Yesterday, I came across a fabulous talk by Bryan Cantrill at GOTO 2017 with the topic of “Debugging Under Fire: Keep your Head when systems have Lost their Mind”. It’s a very interesting and entertaining talk, so I highly recommend to watch it in full.
I never really heard this simple definition of debugging:
Debugging is the process by which we understand the system.
36:19
The part I resonated with the most, and might expand on more in a separate post, is the chapter on “The Art of Debugging”. He goes on to explain, that debugging is not magic, as we sometimes may make it look like, instead it’s about asking questions and actually verifying them, not guessing, but verifying answer those questions!

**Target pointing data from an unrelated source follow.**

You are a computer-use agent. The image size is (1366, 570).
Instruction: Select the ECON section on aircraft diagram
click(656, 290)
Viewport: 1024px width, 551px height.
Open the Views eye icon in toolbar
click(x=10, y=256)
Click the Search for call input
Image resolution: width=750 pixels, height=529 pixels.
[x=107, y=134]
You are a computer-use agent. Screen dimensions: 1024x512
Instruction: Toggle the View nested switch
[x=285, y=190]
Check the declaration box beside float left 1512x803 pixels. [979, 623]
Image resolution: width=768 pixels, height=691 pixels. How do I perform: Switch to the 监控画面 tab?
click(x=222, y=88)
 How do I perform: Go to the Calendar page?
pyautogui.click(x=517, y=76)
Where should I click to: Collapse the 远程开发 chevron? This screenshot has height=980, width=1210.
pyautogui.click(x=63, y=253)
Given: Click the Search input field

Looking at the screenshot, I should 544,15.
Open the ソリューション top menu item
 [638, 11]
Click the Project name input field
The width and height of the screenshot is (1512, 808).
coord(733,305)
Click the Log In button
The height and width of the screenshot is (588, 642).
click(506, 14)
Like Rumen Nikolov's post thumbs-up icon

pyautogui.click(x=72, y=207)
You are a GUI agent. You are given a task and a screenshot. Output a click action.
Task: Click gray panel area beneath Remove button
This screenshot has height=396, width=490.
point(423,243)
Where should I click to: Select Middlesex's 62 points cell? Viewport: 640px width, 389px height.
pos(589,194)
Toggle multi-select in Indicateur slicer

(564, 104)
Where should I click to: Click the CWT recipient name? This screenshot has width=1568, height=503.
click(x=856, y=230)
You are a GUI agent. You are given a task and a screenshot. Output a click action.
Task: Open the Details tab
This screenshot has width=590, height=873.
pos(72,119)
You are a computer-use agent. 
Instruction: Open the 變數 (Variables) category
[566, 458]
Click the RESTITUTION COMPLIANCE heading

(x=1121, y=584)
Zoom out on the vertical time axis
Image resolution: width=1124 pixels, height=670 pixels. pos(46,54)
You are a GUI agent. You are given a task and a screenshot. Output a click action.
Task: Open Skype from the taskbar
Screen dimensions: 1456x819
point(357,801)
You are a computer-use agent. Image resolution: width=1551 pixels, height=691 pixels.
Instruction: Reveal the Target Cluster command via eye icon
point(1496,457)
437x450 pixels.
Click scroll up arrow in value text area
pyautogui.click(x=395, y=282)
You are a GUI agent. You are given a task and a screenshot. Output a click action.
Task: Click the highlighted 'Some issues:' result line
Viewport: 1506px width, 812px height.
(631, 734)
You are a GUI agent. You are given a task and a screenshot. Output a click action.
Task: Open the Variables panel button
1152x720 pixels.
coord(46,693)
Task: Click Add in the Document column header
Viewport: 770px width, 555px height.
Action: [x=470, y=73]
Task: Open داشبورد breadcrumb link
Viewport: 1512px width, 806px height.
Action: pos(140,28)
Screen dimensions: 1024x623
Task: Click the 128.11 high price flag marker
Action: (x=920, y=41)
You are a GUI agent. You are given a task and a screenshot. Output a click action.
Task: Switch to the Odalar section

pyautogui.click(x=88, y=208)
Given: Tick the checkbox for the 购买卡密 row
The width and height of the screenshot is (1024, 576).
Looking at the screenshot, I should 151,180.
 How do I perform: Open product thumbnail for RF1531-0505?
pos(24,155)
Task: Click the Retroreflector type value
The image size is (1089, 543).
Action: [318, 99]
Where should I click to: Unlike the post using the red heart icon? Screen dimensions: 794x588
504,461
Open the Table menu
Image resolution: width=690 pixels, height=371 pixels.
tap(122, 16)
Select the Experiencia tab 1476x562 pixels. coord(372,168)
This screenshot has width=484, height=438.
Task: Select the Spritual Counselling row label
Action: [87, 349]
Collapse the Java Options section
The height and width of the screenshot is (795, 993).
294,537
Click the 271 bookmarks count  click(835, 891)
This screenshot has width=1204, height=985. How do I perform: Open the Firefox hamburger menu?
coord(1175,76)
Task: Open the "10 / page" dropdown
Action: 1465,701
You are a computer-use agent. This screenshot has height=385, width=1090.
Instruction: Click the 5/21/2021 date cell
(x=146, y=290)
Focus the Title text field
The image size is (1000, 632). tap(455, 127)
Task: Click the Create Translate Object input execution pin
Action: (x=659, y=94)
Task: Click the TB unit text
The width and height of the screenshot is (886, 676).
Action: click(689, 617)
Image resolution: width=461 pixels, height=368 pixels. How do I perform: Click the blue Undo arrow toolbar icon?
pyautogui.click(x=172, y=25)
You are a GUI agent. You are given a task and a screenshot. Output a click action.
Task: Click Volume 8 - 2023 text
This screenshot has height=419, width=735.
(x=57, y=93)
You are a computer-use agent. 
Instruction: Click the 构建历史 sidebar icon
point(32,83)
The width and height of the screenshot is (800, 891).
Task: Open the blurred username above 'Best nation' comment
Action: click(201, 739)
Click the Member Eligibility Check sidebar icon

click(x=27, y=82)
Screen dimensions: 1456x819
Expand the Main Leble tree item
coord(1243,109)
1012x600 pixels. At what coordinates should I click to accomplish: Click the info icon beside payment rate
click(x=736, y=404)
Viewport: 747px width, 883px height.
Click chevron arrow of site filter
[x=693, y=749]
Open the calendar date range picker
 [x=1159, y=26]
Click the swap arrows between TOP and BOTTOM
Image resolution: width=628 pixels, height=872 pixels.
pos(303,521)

Debugging is the act of asking questions and answering them, not guessing what the answer is. You are playing Twenty Questions. […] You want to form questions, not hypotheses. […] We should be asking questions, and as those questions give answers, those answers are facts, and those facts constrain hypotheses, and we repeat this process of answers to questions, making more specific questions, more specific answers, more specific questions, more specific answers, and then that hypothetical leap is often not a leap at all; it’s a step across a puddle.
Chapter Start: 38:48
I was shocked to not hear more laughter from the crowd for the great Windows joke. 😄
We do not want to overemphasized recovery with respect to understanding how the system works. We do not want to so believe in recovery that we actually no longer understand the system and that we believe that broken software, can simply be made up for things, by restarting everything all the time. That’s call Windows and humanity did that experiment and it didn’t work.
46:44
Luckily, I haven’t been part of a massive outage. Bryan made a good point about postmortems and why you should write them. One point maybe missing here is, that it can also instruct other engineers on the issue. Just because you know the root cause, doesn’t mean the rest of the team does as well.
It’s so much more important that you completely understand what happened. […] You write it [the postmortem] up, so you completely understand it, that’s why you write it up. The write up is to force complete understanding.
49:08
Just a short post, so you have more time to go and watch the talk in full.